**Task goal:**
According to the wood adhesive passage below, how long did PUR-3 last on average in the creep test?

-- start Text passage --

At 25 °C the solid wood samples had the highest mean strength, but were not significantly different from the EPIs, PRF, MF, and PUR-1. No significant differences were found between all of the adhesively bonded samples, with the exception of PUR-3, which had the lowest mean strength of 4 MPa. PUR-3 could be statistically separated from the solid wood and both EPI formulations, but was not significantly different from the PRF, MF, and the other PUR adhesives.
Typically, wood adhesive joints are designed to be stronger than solid wood at room temperature [
22]. However, we found that the samples with adhesive bonds were not as strong as the solid wood controls. One possible cause for the observed behavior is that the samples were vacuum dried before testing. It is known that dry wood has a higher strength than wood at the typical test conditions of 12% wood moisture content; however, this strengthening may not happen over the adhesive bonds. Since the goal of these tests were to compare the strength loss due to heat alone (and avoid moisture effects) all tests were conducted under dry conditions.
At 260 °C, a much wider range of adhesive performance could be observed. Again, the solid wood had the highest mean strength. All adhesives, except for the PURs, were not statistically different from solid wood at 260 °C. EPI-1 had a mean strength of 1.2 MPa at 260 °C, and its performance was significantly better than the PUR formulations but below that of all other adhesives. Finally, no significant differences could be observed among the PUR formulations, although PUR-1 had the highest mean failure stress of 0.3 MPa.
3.2. Creep Tests
The results of the creep tests with an applied bondline stress of 6.8 MPa are represented with the average curve of the five replicates in
Figure 5. On the
Y-axis is the deformation normalized to the initial deformation this normalization helps to account for variation in stiffness between samples, so that the creep behavior can be compared against samples [
23]. In these tests the internal temperature of the wood was raised at 4 °C per minute until 260 °C (approximately 60 min into the test). Once the samples reached 260 °C they were held at temperature for an additional 60 min, or until failure. As can be seen, the normalized deformation increased in an approximately linearly fashion until the maximum temperature was reached. For the adhesives that passed the test, the deformation was relatively constant after the maximum temperature was reached.
All adhesive chemical formulations, except the polyurethanes, passed the creep test and exhibited no failures either during the temperature ramp, or during the remaining hold time at elevated temperature. The polyurethane adhesives began to fail after the 60-min mark, with failure times ranging from 58 to 72 min of heating. Of the polyurethane chemistries, PUR-2 and PUR-3 failed in all five replicates. Of the two adhesives, PUR-3 lasted longer during the creep test, with an average time of 61 min and 24 s, compared to 58 min and 7 s for PUR-2. PUR-1 passed the test two times and failed three of the five replicates, with an average failure time of 66 min and 39 s for the three replicates that failed. All three polyurethane adhesives showed that there were no significant differences between the failure times in the cases that failed (ANOVA, p-value = 0.58).

-- end Text passage --
-- start Data rows --

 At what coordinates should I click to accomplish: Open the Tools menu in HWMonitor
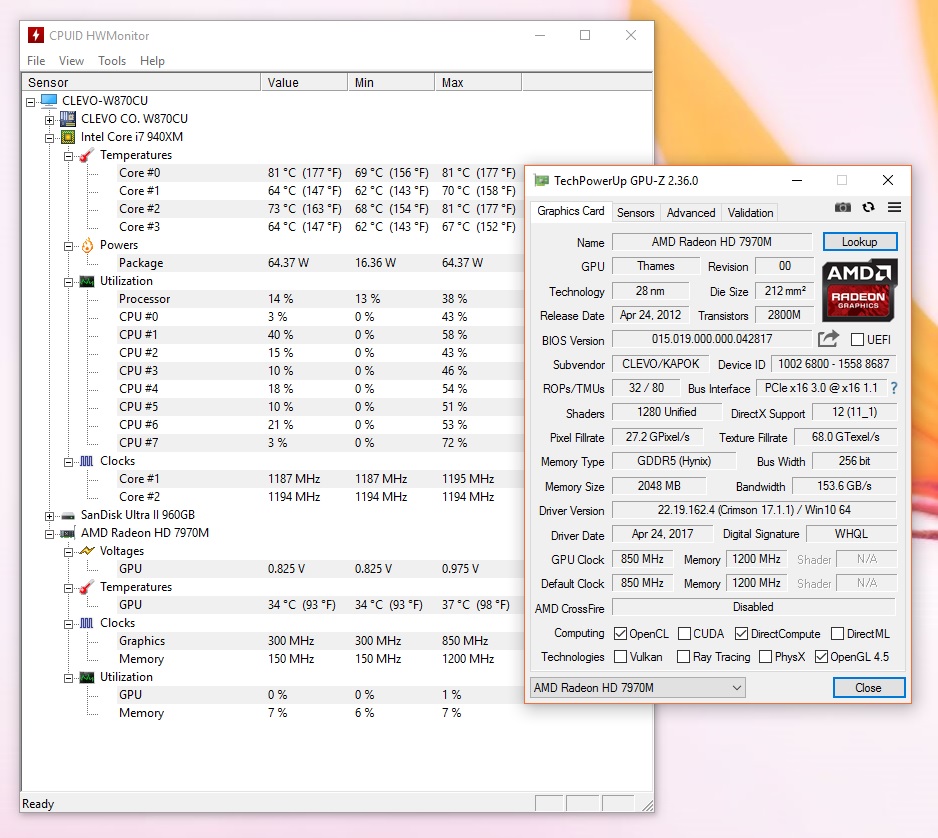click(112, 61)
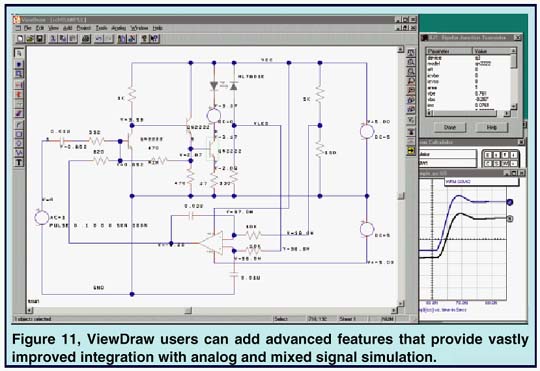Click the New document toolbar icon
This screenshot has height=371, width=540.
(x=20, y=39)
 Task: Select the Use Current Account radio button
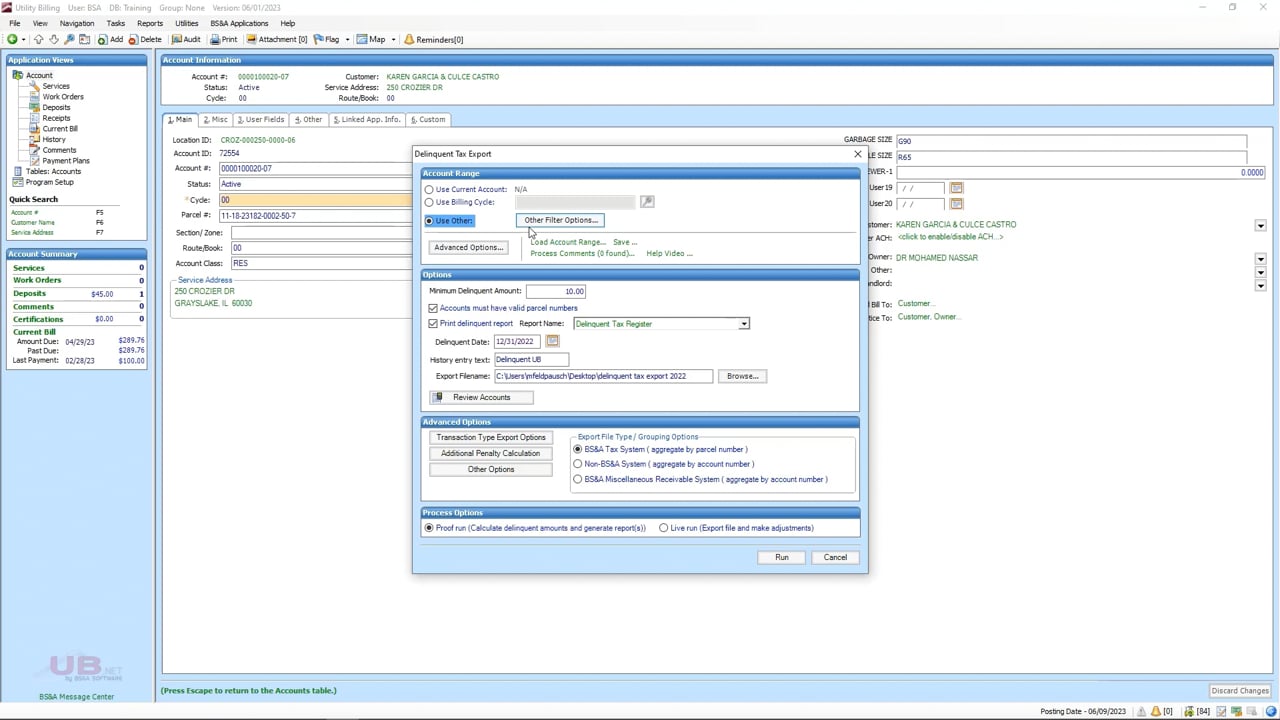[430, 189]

-- end Data rows --

**Problem solution:**
61 minutes and 24 seconds.